The risk is enormous. Take the Jubail desalination plant, located on the Persian Gulf coast of Saudi Arabia. It supplies Riyadh, via a roughly 500-kilometre-long pipeline system, with more than 90 per cent of its drinking water. “Riyadh would have to evacuate within a week if the plant, its pipelines, or associated power infrastructure were seriously damaged or destroyed,” according to a 2008 memo from the US embassy in the kingdom released by Wikileaks. “The current structure of the Saudi government could not exist without the Jubail desalinisation plant,” the memo stated.
Since the cable became public, the Saudis have reinforced their water network. Other countries have also built up redundancy. Still, all the water plants are equally vulnerable – and all of them are within range of the Iranian missiles. The good news is that water is so strategic – and so human – that any Iranian direct attack on them would be considered a massive escalation, so perhaps a step too far for Tehran.
Still, Iran doesn’t have many options to prevail. Militarily, it cannot escalate against the combined Israeli-American war machine. Its only options are to hunker down, in the hope that a long-lasting conflict becomes economically too painful for its enemies, or go after so-called soft targets like energy sites, airports and water installations. From its actions, it’s clear the Islamic Republic has chosen to hit soft targets and hunker down, hoping to outlast the assault. Ultimately, the Islamic Republic sees surviving as winning – even if victory comes with immense losses.
Attacking several of those desalination plants would put Persian Gulf countries in an impossible situation. Outside military circles, the Middle Eastern water desalination plants receive little scrutiny; it’s almost a taboo subject. It makes sense: It’s difficult to believe that someone would deliberately target something so essential to human life.

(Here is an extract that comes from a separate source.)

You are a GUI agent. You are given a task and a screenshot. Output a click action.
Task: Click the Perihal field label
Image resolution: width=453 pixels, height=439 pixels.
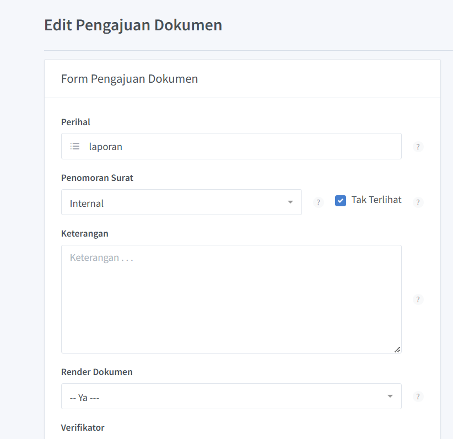pyautogui.click(x=76, y=122)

But if we have learnt anything over the last few years, it is that the unthinkable happens. Remember Russia shelling the Zaporizhzhia nuclear power plant in southeastern Ukraine, the largest in Europe? Worse, perhaps, the history of the Middle East teaches us that the unthinkable has already happened when it comes to water supplies. Back in 1991, the Iraqi troops under Saddam Hussein deliberately opened the taps of a key Kuwaiti oil pipeline, spilling the crude into the Persian Gulf. The aim was twofold: hamper an amphibious landing by the US and its allies to liberate the country, and pollute the sea in the hope of damaging the nearby Saudi desalination plants.
Let’s hope the Islamic Republic, feeling cornered and fighting for its own survival, doesn’t resort to the very same tactics its once archenemy Saddam used. But the risk is real – whether by targeting desalination plants deliberately, or by accident due to a stray missile or drone. Oil is essential, but water is irreplaceable.